I thinks it is always a good idea to have at least one classic piece - something that has survived for some decades, something known - on the programme. It helps the listener, particularly if there is something they may recognise at least in part.

7. Performers

Great performers bring so much with them, from the minute they step on the stage, and they can truly transport an audience, almost regardless of what they play. I have seen so many audiences completely ecstatic after long concerts of 'difficult' music, because they have been swept along by wonderful performers. Long evenings of continuous 13th Century music played by Sequentia, long, complex Ghanaian solo xylophone pieces played by Kakraba Lobi, an uninterrupted 4+hour Feldman string quartet played by Kronos, audiences besides themselves with excitement after the Ives Sonatas played by Herbert Henck or an audience reduced to complete silence by Musica Antiqua Koeln after an hour and a half of the Art of the Fugue.

New Music above all needs to be played perfectly, by perfectly prepared, painstakingly rehearsed, gifted and committed performers. This takes time, patience, and usually money. Many of the performers who essentially launched my work and my career memorised the music before performing it. This is so rare today. Why? Because everything today is budget driven, and quantity is given preference to quality. This is throwing good money after bad. One perfectly prepared and presented concert is worth 10 mediocre concerts. One bad concert drives the audience away.

In summary

Production values in the world of rock and pop and classical music have never been higher. When it has generous state sponsorship, New Music in Ireland must stop pretending it's underground.

The audience always assumes that badly performed music is simply bad music.

We need to and can go back to older times, when New Music had large and devoted audiences. We must stop insulting our listeners with poor concerts.

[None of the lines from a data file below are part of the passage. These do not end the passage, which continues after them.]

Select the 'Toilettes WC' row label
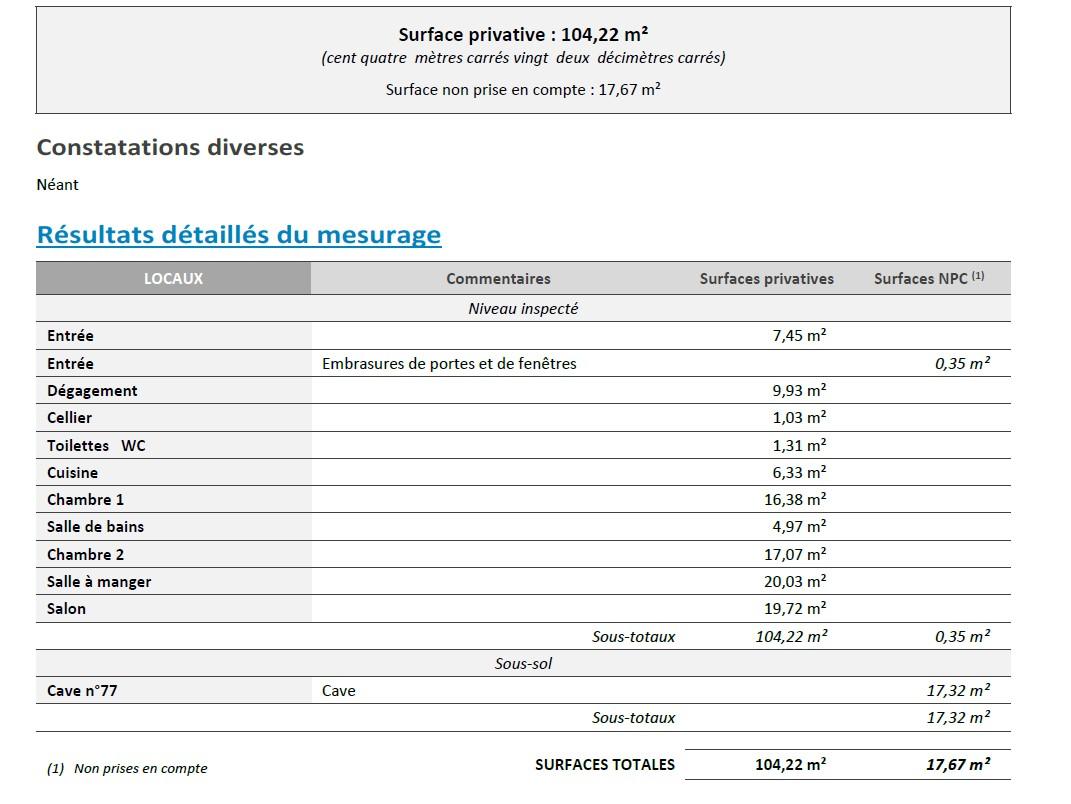 96,445
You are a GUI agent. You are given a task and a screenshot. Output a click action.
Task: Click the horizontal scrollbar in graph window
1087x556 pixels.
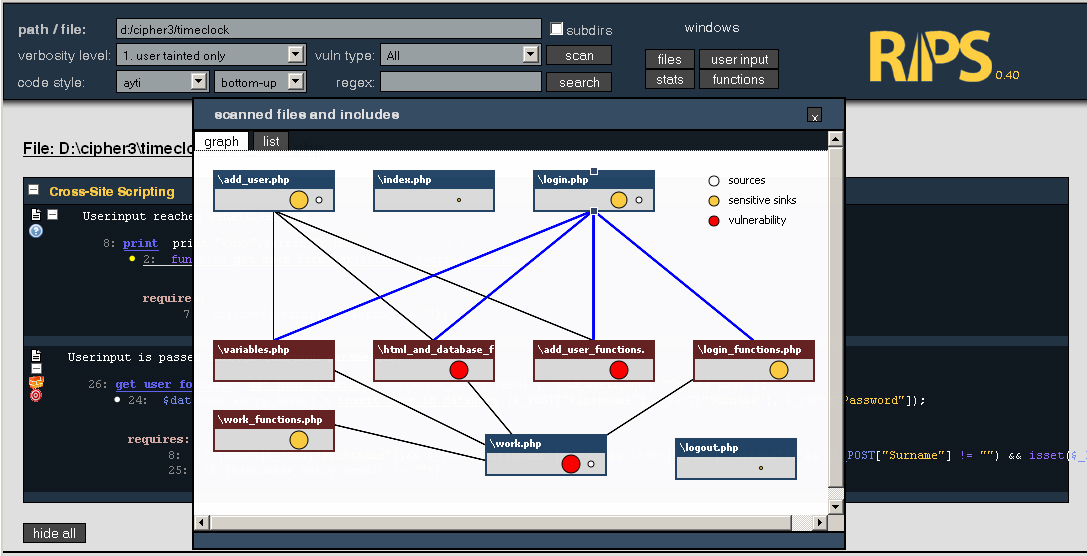[x=510, y=522]
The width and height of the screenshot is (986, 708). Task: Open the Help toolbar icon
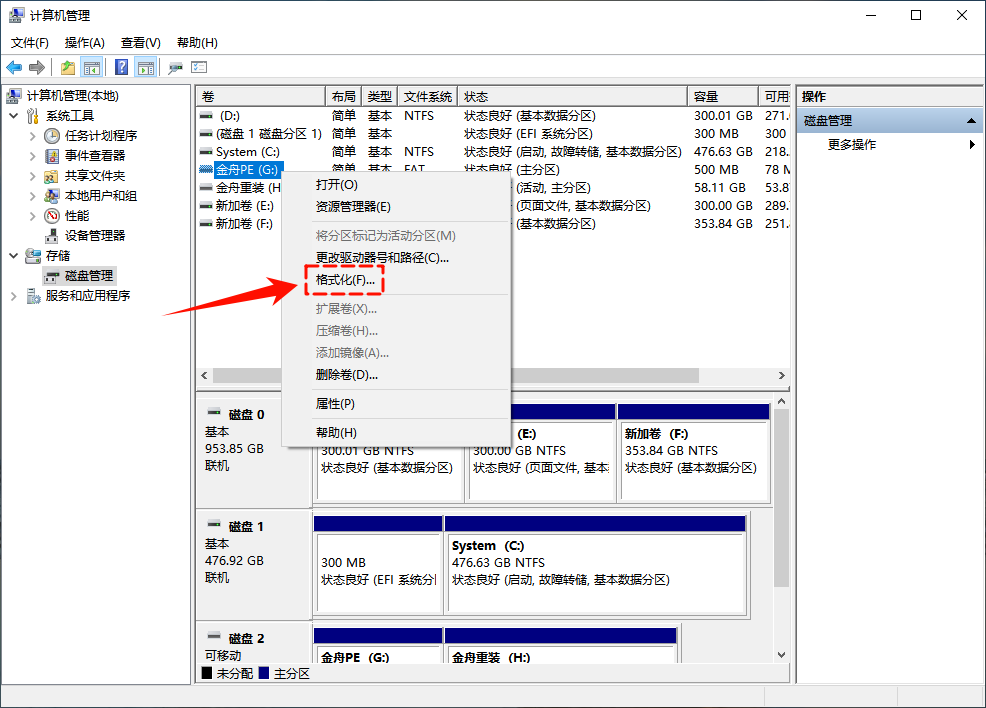(121, 67)
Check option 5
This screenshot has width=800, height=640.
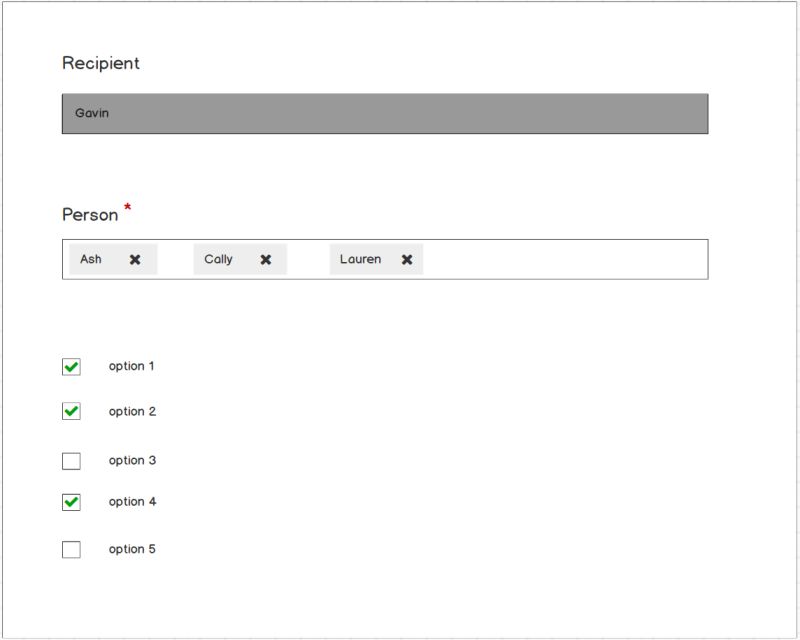pyautogui.click(x=69, y=548)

Art is not democratic, and resources should not be spread thinly. Simply the best can survive. If we wish to create larger audiences for New Music we must focus on quality not quantity. This means better education and training for the young, more selective programming, more selective commissioning, better curatorship, even less concerts and less commissions if necessary, but higher standards and production values all round. Fabulous pieces fabulously presented. No more cockroaches in the soup, please.